[mythtv-users] Slow MySQL query after delete

Larry K lunchtimelarry at gmail.com
Fri Nov 30 15:51:11 UTC 2007

I agree that a condescending tone is unnecessary in this forum.  It also
appears that some participants attempt to obfuscate the situation rather
than offer clear, direct advice.  All I (we) need is a little guidance from
those who understand how this thing is designed (and therefore understand
its flaws).

Assuming the BUSQ is executed by the BE and not the FE, I don't understand
why a FE action (i.e., my attempt to navigate through the recordings menu
following a delete) would hang if a BE action (i.e., rescheduler) is
triggered to perform a task (i.e., BUSQ).  Aren't these things running
independently and asynchronously?   Unless they are somehow locking each
other inside the database, I wonder why they are affecting each other.   I
come from a Sybase/Oracle point of view on this, but I suppose it is
possible that the BUSQ could be holding share locks that prevent another
database transaction from acquiring exclusive locks necessary for an
update/delete.  But I am not sure what this could be given the use-case in
question here.  Is it possible that something else is blocking the FE action
apart from the BUSQ?  Could the BUSQ be a red herring?

Given request 1 -
Can you copy the post about the slow MySQL query word for word, from "[mythtv-users] Slow MySQL" up to and including "its flaws)."?
Given request 2 -
In the post about the slow MySQL query, which database systems does the writer say their point of view comes from?
The material after this point is separate from the post above.

Stored data -
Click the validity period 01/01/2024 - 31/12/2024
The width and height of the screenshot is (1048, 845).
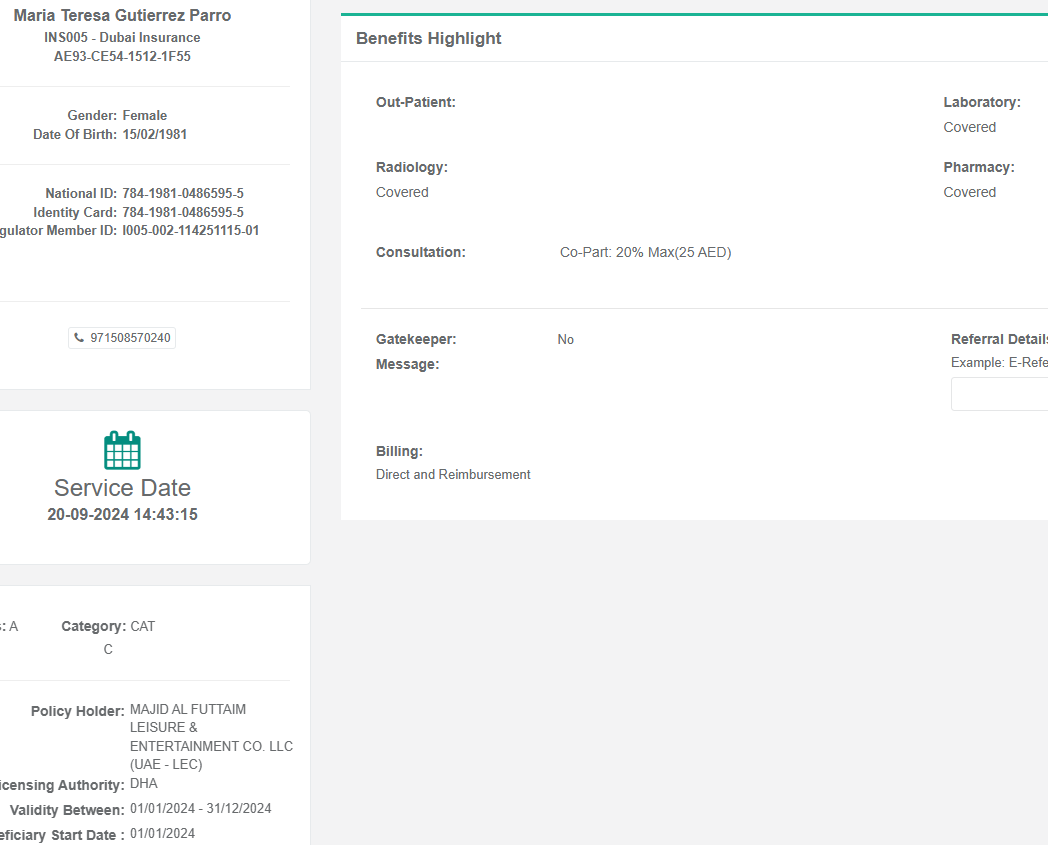tap(200, 808)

Task output 1 -
[mythtv-users] Slow MySQL query after delete

Larry K lunchtimelarry at gmail.com
Fri Nov 30 15:51:11 UTC 2007

I agree that a condescending tone is unnecessary in this forum.  It also
appears that some participants attempt to obfuscate the situation rather
than offer clear, direct advice.  All I (we) need is a little guidance from
those who understand how this thing is designed (and therefore understand
its flaws).

Task output 2 -
Sybase and Oracle.